It’s a name Abby hasn’t heard in a long time.
Colette.
“Ahh.” There’s a slow nod of her head in recognition. “I know her. She knows me. We…” She has to think. “She’s a good woman. Takes her a bit to come around to things. Headstrong. But she’s good. She always means good too.” Abigail looks to the tomatoes for a few heartbeats then a few more. “More than a few times back then I wanted to bean her over the head with a bible to knock some sense into her.” Then there’s a huffed laugh. “She accused me of not using what God gave me, to do what God wanted it to be done with. She ate those words a few years later when I threw it back at her. Seems she did, do what was expected.” There’s a deep breath. “I’ll make the time to come. Thank you Mister Pines. I’ll be back on Thursday. God bless.”

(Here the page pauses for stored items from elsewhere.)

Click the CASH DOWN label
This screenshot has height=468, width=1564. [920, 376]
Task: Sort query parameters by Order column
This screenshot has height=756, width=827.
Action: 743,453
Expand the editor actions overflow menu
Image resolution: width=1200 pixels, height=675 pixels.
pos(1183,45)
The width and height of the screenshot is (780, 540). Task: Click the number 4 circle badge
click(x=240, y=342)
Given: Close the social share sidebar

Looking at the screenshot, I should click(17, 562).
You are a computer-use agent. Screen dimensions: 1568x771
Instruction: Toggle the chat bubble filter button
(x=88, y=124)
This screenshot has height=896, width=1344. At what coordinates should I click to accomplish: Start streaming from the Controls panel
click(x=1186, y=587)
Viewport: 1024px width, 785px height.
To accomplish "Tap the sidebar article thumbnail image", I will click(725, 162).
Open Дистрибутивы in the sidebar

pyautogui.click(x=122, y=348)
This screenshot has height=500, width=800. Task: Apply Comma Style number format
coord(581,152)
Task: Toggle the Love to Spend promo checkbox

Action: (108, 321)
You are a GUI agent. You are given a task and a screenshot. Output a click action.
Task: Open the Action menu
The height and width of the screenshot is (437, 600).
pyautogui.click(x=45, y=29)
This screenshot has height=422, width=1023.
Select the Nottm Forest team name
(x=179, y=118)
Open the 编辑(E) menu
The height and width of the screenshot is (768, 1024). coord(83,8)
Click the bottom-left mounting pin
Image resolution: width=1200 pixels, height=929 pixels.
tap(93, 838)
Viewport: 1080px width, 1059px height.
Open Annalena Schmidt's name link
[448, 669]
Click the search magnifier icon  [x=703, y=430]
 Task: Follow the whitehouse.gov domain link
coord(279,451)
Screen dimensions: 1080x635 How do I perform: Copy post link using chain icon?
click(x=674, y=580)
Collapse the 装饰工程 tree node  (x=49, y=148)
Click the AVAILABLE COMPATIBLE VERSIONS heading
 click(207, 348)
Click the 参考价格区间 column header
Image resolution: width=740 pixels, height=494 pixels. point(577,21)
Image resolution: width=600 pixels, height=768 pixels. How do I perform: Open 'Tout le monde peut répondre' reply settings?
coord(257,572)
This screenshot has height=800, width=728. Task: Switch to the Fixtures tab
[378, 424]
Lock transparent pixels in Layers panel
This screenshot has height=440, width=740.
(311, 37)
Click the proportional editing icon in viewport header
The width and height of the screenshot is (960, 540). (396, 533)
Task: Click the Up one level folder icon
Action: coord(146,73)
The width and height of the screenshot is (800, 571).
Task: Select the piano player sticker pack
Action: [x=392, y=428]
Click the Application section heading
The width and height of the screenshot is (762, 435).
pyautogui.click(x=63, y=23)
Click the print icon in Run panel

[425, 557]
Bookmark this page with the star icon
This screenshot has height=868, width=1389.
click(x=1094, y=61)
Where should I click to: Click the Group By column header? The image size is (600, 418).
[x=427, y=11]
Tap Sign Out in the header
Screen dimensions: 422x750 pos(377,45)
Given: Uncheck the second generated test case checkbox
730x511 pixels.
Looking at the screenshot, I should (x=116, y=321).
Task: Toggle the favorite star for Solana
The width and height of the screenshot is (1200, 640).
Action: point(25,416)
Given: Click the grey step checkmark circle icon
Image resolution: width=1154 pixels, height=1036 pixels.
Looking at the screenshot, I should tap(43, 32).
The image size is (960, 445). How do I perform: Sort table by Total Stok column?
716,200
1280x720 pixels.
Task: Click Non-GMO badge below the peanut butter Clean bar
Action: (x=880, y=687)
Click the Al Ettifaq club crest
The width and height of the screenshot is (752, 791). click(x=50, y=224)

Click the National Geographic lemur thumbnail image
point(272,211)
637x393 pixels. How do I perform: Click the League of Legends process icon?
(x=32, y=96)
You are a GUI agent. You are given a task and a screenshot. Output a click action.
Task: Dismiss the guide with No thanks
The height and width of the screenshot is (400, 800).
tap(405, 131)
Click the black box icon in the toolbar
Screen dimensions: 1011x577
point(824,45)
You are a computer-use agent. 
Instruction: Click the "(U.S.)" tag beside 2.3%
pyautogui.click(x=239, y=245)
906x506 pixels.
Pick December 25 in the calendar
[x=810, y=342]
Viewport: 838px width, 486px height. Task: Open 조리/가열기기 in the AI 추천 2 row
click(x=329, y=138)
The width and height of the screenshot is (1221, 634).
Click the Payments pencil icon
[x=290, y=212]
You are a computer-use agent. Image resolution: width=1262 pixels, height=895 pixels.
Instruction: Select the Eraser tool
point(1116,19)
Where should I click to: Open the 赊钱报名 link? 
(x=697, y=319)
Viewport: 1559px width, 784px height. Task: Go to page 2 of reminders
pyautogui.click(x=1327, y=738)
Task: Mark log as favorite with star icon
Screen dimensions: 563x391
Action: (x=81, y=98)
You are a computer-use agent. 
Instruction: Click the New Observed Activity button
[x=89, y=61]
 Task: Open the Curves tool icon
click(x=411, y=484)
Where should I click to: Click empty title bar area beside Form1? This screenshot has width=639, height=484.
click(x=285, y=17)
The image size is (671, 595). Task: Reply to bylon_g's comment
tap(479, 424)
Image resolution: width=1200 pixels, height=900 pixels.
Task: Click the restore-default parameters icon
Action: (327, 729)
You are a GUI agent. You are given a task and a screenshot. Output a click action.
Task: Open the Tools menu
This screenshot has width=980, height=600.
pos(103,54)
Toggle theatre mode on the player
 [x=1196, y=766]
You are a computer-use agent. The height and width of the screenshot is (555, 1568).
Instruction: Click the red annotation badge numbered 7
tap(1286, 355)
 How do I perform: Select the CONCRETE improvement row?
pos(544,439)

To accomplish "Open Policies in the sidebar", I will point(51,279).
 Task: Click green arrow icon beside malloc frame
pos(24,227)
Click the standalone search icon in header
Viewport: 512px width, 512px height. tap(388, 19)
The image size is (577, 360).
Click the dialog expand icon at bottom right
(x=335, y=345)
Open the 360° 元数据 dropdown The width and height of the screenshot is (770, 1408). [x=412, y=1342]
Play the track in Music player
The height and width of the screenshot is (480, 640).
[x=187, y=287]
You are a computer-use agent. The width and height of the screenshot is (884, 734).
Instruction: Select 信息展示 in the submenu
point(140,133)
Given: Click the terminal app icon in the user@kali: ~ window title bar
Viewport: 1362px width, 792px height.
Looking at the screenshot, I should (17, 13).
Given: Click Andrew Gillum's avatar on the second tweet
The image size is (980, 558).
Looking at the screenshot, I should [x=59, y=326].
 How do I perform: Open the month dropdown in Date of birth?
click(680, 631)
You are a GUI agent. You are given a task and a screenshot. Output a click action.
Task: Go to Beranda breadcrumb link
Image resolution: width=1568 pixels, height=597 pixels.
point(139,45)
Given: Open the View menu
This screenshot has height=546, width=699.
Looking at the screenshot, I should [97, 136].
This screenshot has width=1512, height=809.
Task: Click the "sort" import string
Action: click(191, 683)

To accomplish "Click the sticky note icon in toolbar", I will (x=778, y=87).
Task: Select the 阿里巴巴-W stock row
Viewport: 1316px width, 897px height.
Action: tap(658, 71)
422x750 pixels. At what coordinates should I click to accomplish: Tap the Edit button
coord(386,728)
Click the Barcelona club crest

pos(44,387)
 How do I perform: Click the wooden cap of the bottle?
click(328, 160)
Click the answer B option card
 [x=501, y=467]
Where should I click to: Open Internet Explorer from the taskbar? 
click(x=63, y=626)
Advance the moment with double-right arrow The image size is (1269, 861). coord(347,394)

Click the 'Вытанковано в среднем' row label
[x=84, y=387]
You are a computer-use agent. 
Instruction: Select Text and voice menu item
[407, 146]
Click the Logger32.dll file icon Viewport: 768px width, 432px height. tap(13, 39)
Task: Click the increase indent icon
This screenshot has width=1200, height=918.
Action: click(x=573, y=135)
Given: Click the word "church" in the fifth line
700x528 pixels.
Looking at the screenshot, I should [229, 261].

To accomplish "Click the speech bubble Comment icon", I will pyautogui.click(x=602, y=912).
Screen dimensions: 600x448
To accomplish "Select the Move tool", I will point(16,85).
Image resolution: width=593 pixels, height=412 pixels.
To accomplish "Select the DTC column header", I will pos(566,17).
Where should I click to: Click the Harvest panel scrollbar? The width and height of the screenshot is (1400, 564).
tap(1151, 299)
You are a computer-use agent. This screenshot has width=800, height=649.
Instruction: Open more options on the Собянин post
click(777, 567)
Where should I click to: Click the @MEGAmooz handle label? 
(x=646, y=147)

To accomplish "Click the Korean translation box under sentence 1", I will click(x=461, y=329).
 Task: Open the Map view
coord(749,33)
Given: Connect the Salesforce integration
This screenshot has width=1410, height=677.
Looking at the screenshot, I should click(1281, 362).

“Some people don’t change,” Pines warns in as good-natured a way as he can, returning his attention to the tomato plants, “but for those good few who make all the difference, we can be happy in knowing that stability.” Taking a knee, Pines doesn’t offer any blessings back, just retrieves the clippers from his back pocket and prunes some of the old growth off of the tomato plants, affording a quick look over to Abby as she backs out of the fenced in enclosure.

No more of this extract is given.